Abstract

INTRODUCTION: Small bowel malignancies comprise only 0.35% of all malignancies and small bowel metastases only comprise 2% of malignancies, only 7.1% of which are from a primary renal cell carcinoma (RCC).This case demonstrates a rare metastatic RCC of the small bowel diagnosed through video capsule endoscopy (VCE) prompting an antegrade double-balloon enteroscopy (DBE). CASE DESCRIPTION/METHODS: A 53-year old male with hypertension, diabetes mellitus, and anemia presented with a rapidly worsening, necrotic right lower quadrant abdominal wall lesion. Dermatopathology from a wound edge biopsy demonstrated an ulcer with neutrophils and karyorrhectic debris, consistent with pyoderma gangrenosum (PG). He was found to have iron deficiency anemia (IDA) requiring multiple blood transfusions and iron infusions. Colonoscopy and esophagogastroduodenoscopy were unremarkable. VCE demonstrated markedly abnormal mucosa in the proximal jejunum, occupying at least 75% of the lumen with several satellite lesions.
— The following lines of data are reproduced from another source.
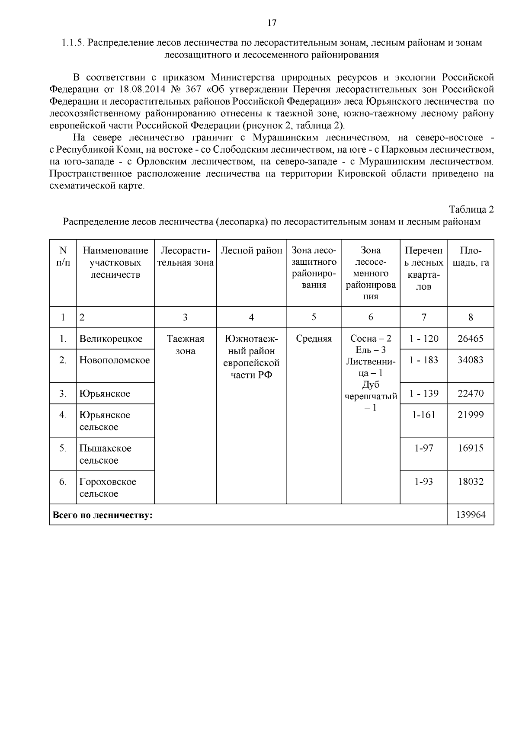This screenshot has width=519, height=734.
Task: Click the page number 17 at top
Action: [272, 23]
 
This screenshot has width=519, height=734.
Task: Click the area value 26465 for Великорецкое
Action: [471, 339]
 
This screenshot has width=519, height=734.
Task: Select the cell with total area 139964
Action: [471, 515]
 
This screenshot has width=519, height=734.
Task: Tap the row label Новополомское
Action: [115, 360]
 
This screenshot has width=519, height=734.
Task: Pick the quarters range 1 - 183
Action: [424, 360]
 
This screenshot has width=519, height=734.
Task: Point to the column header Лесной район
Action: [251, 251]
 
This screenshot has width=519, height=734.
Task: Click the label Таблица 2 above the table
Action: [471, 210]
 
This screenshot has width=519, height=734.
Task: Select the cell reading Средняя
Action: [314, 339]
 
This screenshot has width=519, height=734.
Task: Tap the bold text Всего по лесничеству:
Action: [103, 515]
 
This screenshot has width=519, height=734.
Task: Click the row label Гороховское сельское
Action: [108, 487]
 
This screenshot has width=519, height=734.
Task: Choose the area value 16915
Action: [471, 449]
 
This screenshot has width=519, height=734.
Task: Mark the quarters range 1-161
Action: [424, 415]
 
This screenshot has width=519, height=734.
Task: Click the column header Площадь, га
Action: [471, 256]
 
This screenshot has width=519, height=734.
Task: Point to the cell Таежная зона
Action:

Antegrade DBE revealed a large ulcerated jejunal mass with leakage of serosanguinous fluid. Pathology showed poorly-differentiated carcinoma of unknown etiology. Pan-CT revealed a 5.6 × 5.4 cm solid mass in the right kidney with invasion of the right renal vein with thrombus extending into the inferior vena cava, liver masses, and pulmonary nodules consistent with metastatic renal cell carcinoma. DISCUSSION: This is a rare case of RCC metastatic to the small bowel. Only three other case studies report this in the literature. Approximately 25–30% of patients have metastatic disease at time of RCC diagnosis. The most common sites of metastasis for RCC include lymph nodes, lung, bone, liver and brain. Metastasis to the small bowel often originate from cancers of the breast, lung, esophagus, head and neck, and melanoma. While there have been case reports of jejunal metastases many years status-post nephrectomy, there have only been three reported cases of synchronous jejunal metastases from RCC. Metastatic RCC to the small bowel can present as gastrointestinal bleeding and intussusception. VCE and DBE were useful diagnostic tools in our particular case. CT or MR enterography may have also served as an appropriate diagnostic alternative, and in retrospect may have helped to make the diagnosis sooner. Overall, it is important to consider small bowel malignancy on the differential diagnosis in a patient who presents with IDA.